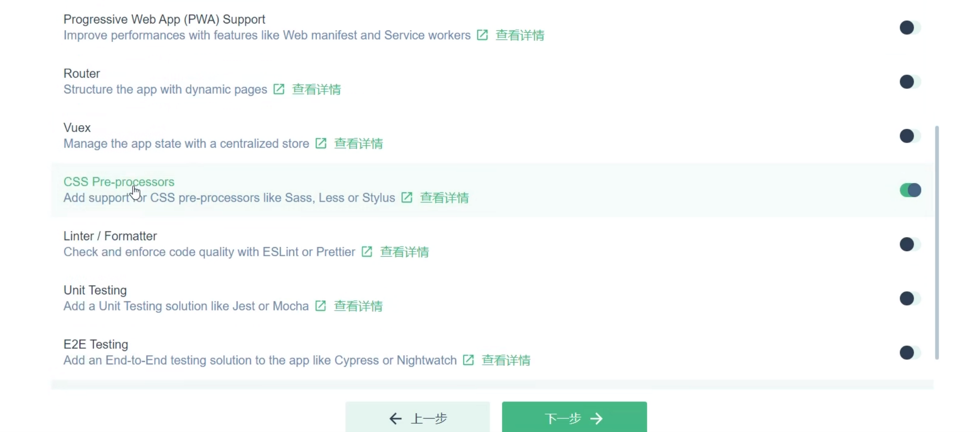
Task: Click the 上一步 back button
Action: click(418, 418)
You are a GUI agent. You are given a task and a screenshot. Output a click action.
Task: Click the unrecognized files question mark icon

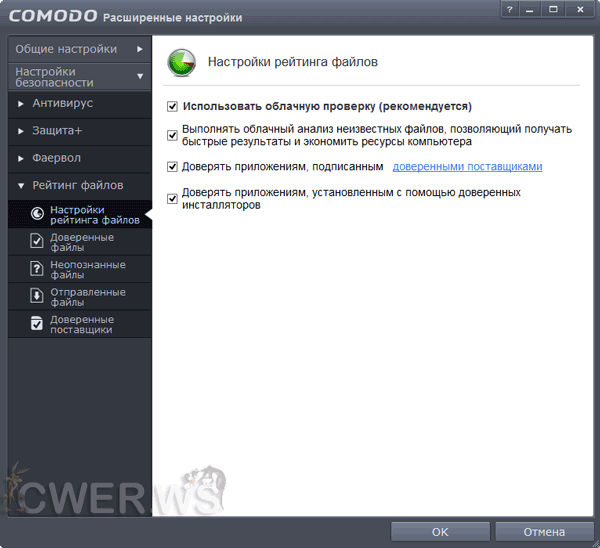pyautogui.click(x=37, y=269)
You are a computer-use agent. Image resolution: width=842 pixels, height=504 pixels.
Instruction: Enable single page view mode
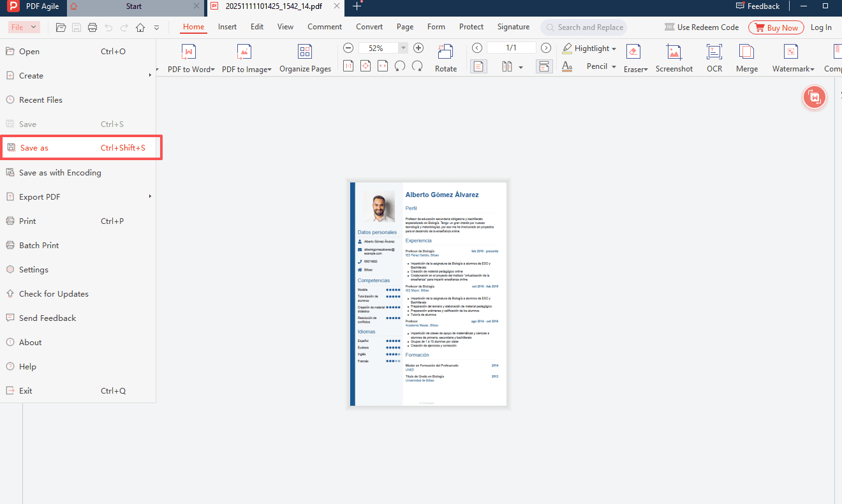(x=478, y=66)
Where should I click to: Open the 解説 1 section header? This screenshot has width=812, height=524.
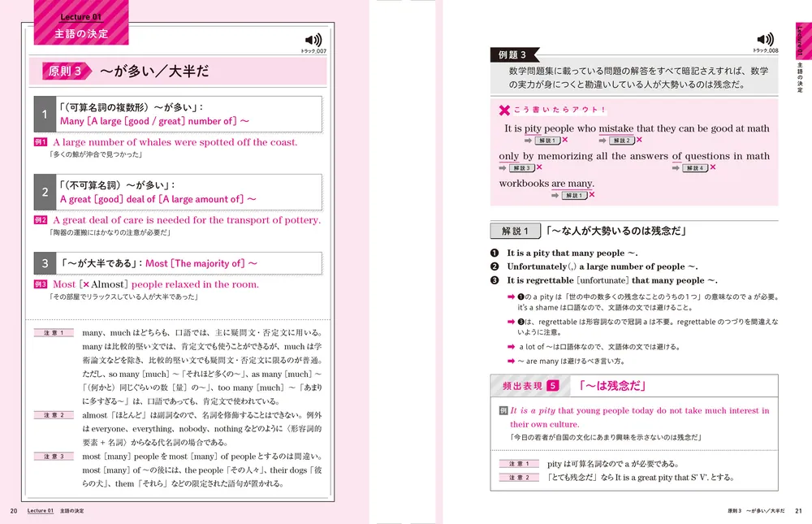click(516, 230)
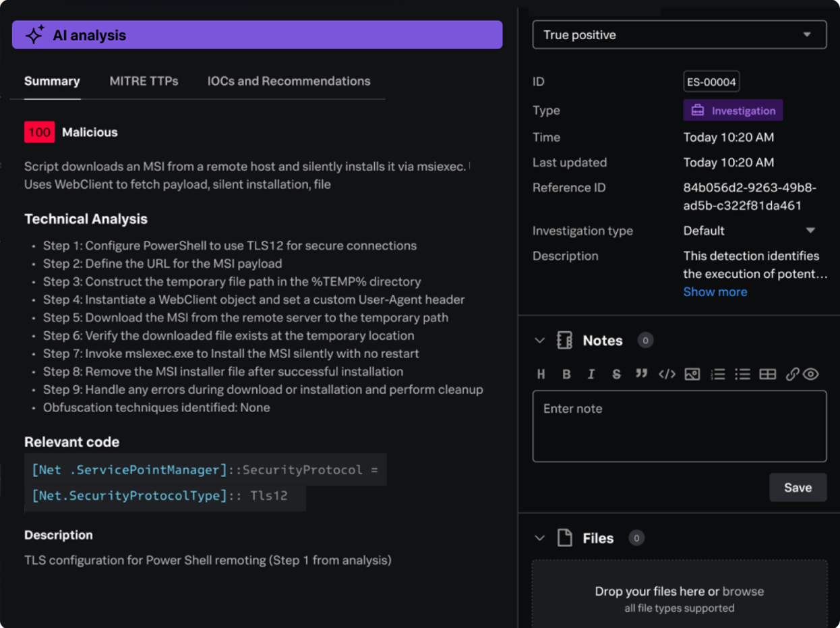Insert an image into the note
This screenshot has height=628, width=840.
[x=692, y=374]
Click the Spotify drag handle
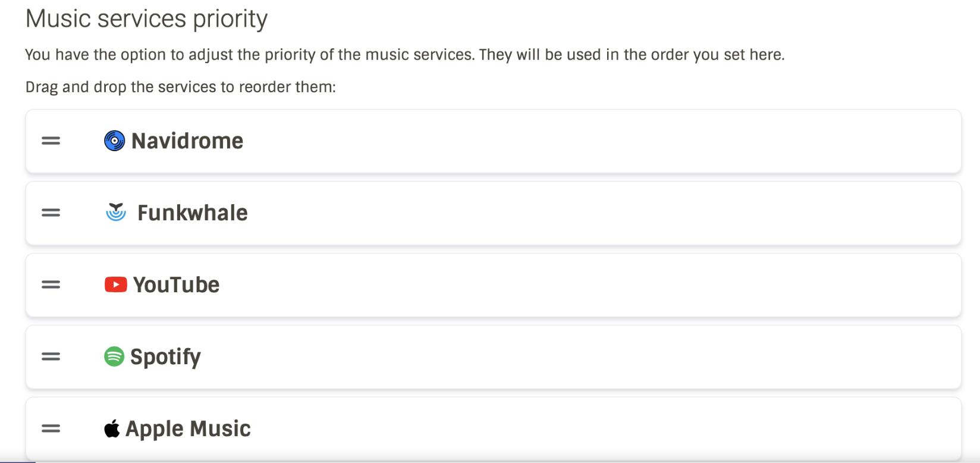 [51, 356]
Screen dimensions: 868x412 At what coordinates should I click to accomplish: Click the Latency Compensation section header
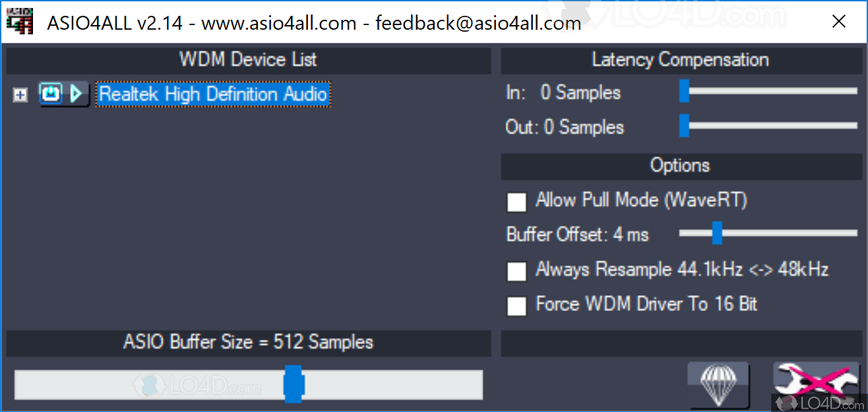tap(680, 60)
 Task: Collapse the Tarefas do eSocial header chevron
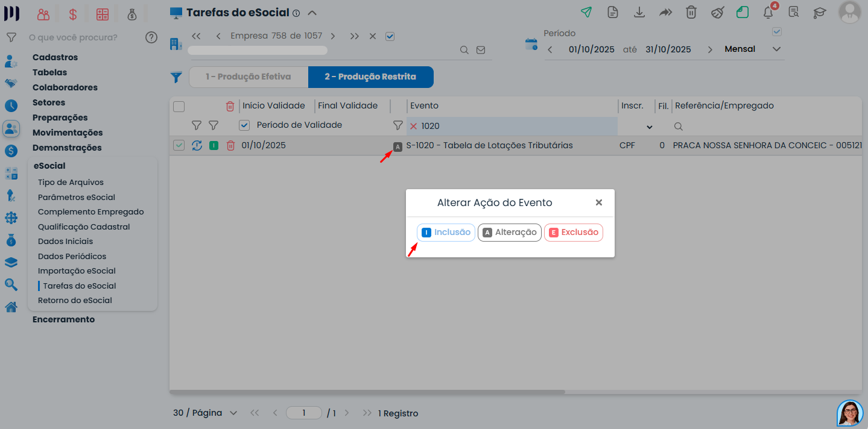coord(312,13)
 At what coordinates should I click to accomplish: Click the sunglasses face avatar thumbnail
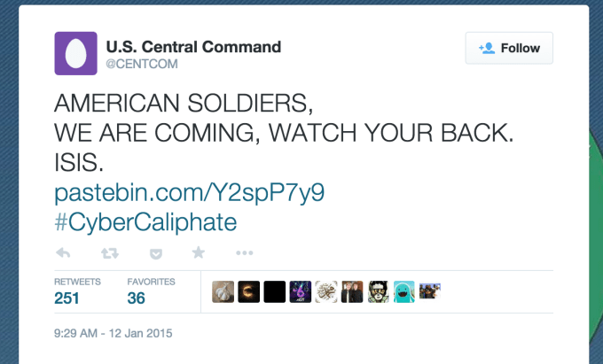pyautogui.click(x=379, y=291)
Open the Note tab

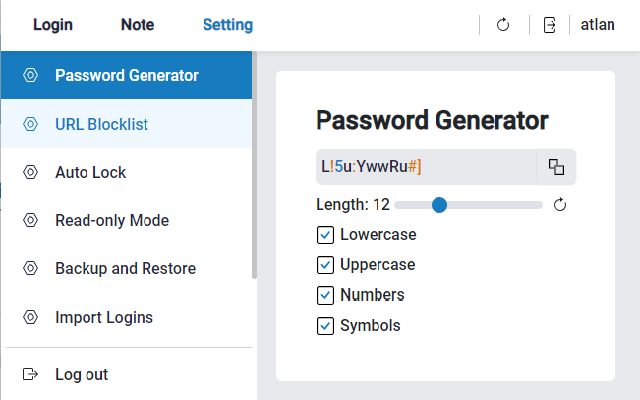[137, 25]
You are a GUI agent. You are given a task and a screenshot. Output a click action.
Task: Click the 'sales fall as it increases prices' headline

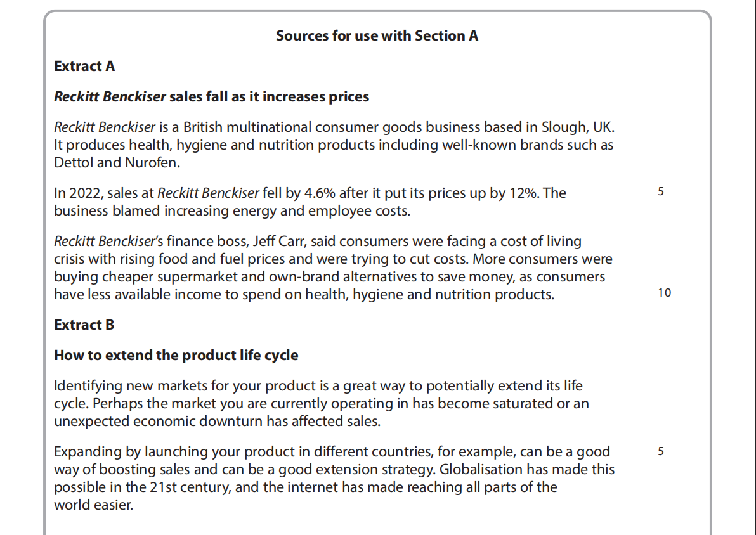[270, 97]
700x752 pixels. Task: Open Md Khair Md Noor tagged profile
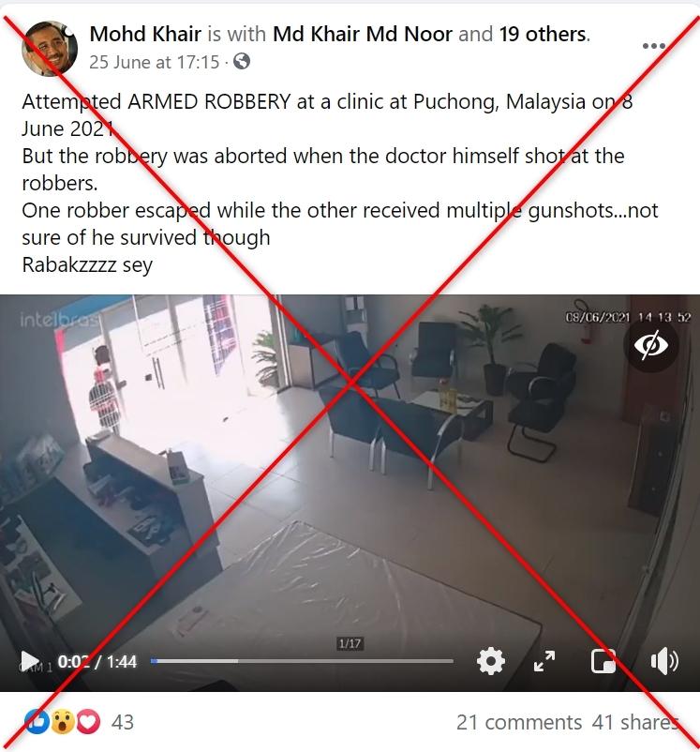pos(363,34)
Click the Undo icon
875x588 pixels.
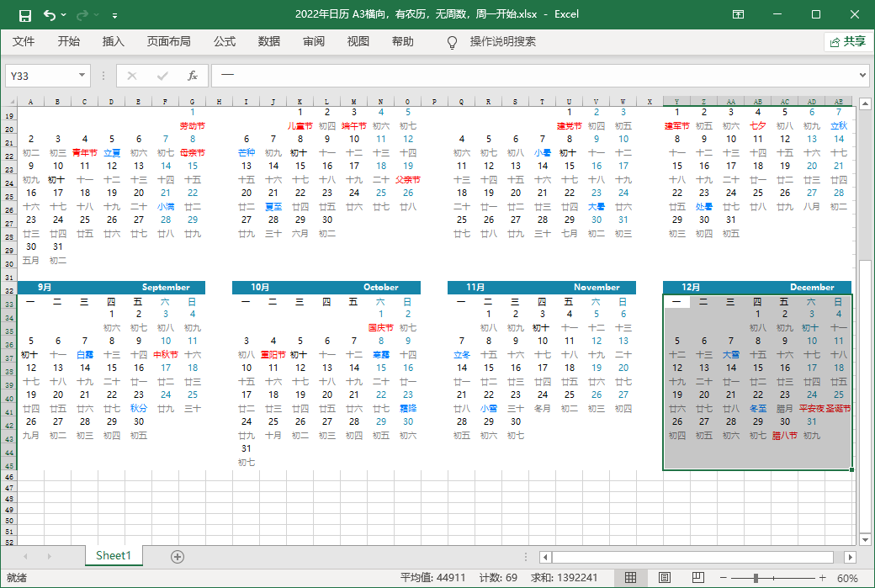point(48,14)
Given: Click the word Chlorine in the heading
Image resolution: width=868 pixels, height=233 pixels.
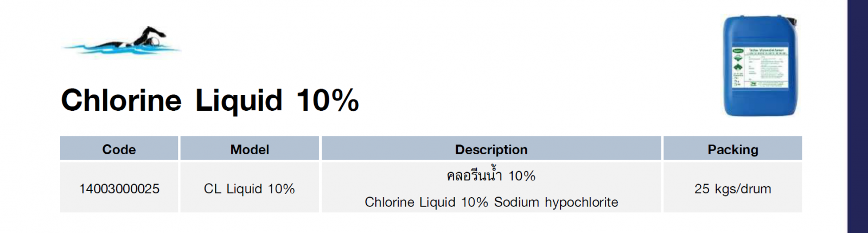Looking at the screenshot, I should pos(121,100).
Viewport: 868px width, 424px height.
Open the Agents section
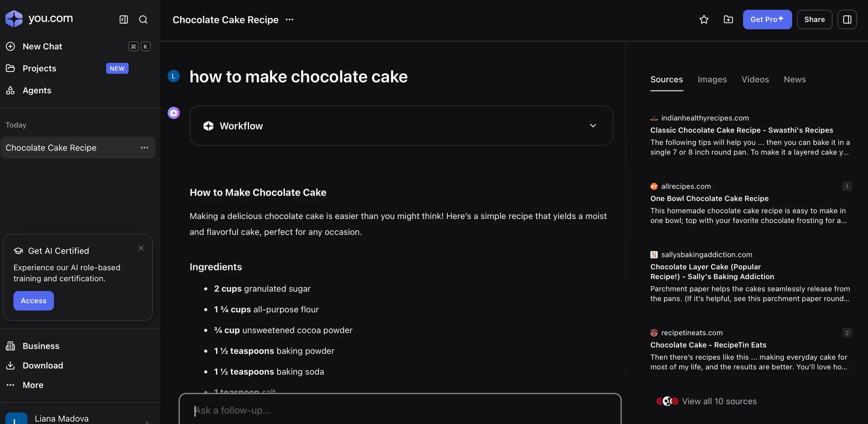(37, 90)
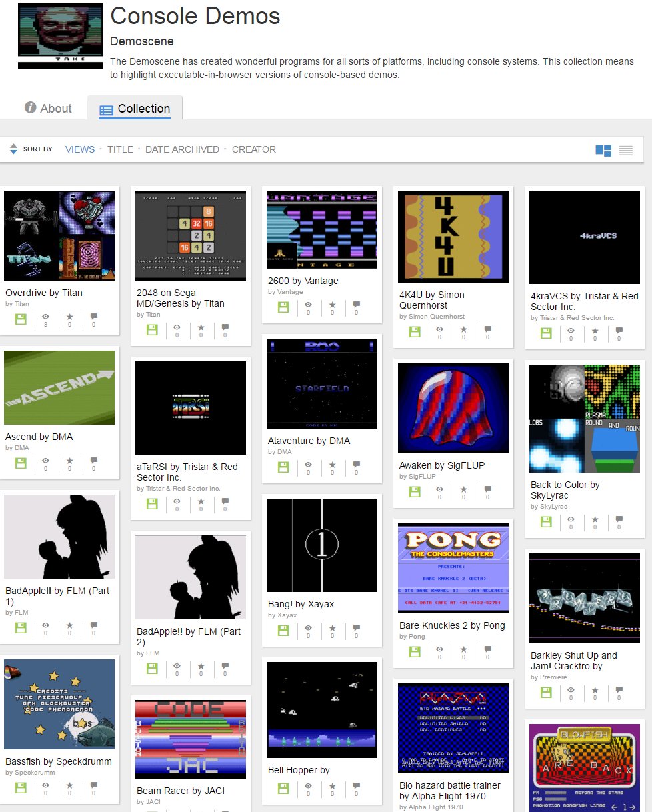Sort collection by Creator
The width and height of the screenshot is (652, 812).
click(253, 149)
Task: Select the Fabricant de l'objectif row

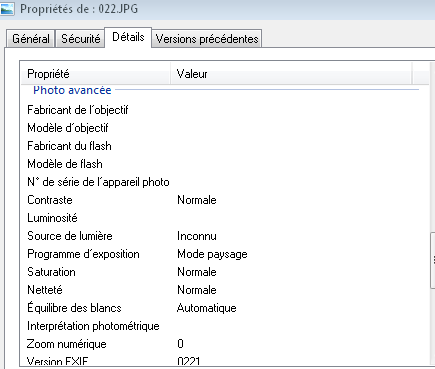Action: click(225, 110)
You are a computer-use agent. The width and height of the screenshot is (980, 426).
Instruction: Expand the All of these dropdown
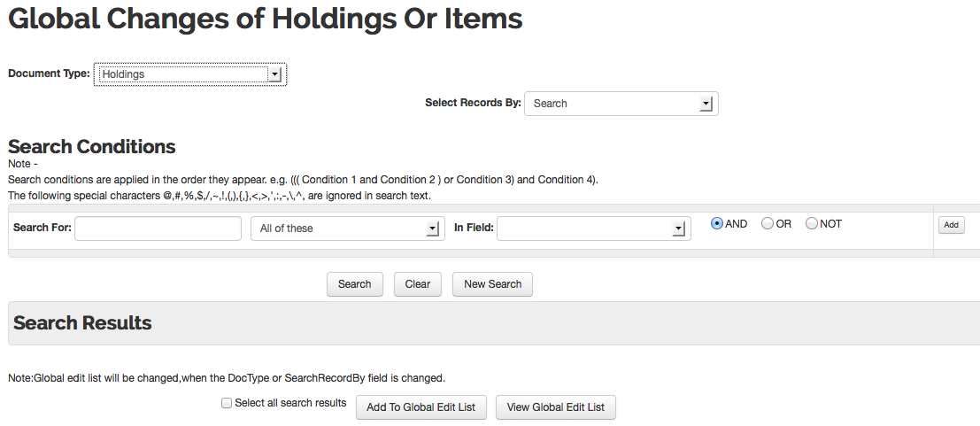tap(348, 228)
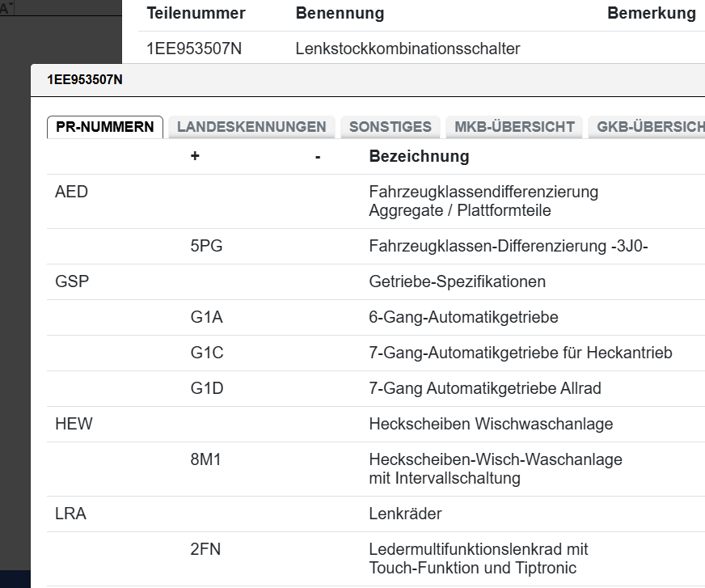This screenshot has width=705, height=588.
Task: Select the SONSTIGES tab
Action: pos(390,127)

◇ ◇ ◇

> _Problem to solve_
Nothing but the lines above from the line with "Given: Click the word Chlorine in the heading" up to and including the line with "Viewport: 868px width, 424px height." should be returned, exactly as written and without pictures.

> _Task output_
Given: Click the word Chlorine in the heading
Image resolution: width=868 pixels, height=233 pixels.
Looking at the screenshot, I should pos(121,100).
Viewport: 868px width, 424px height.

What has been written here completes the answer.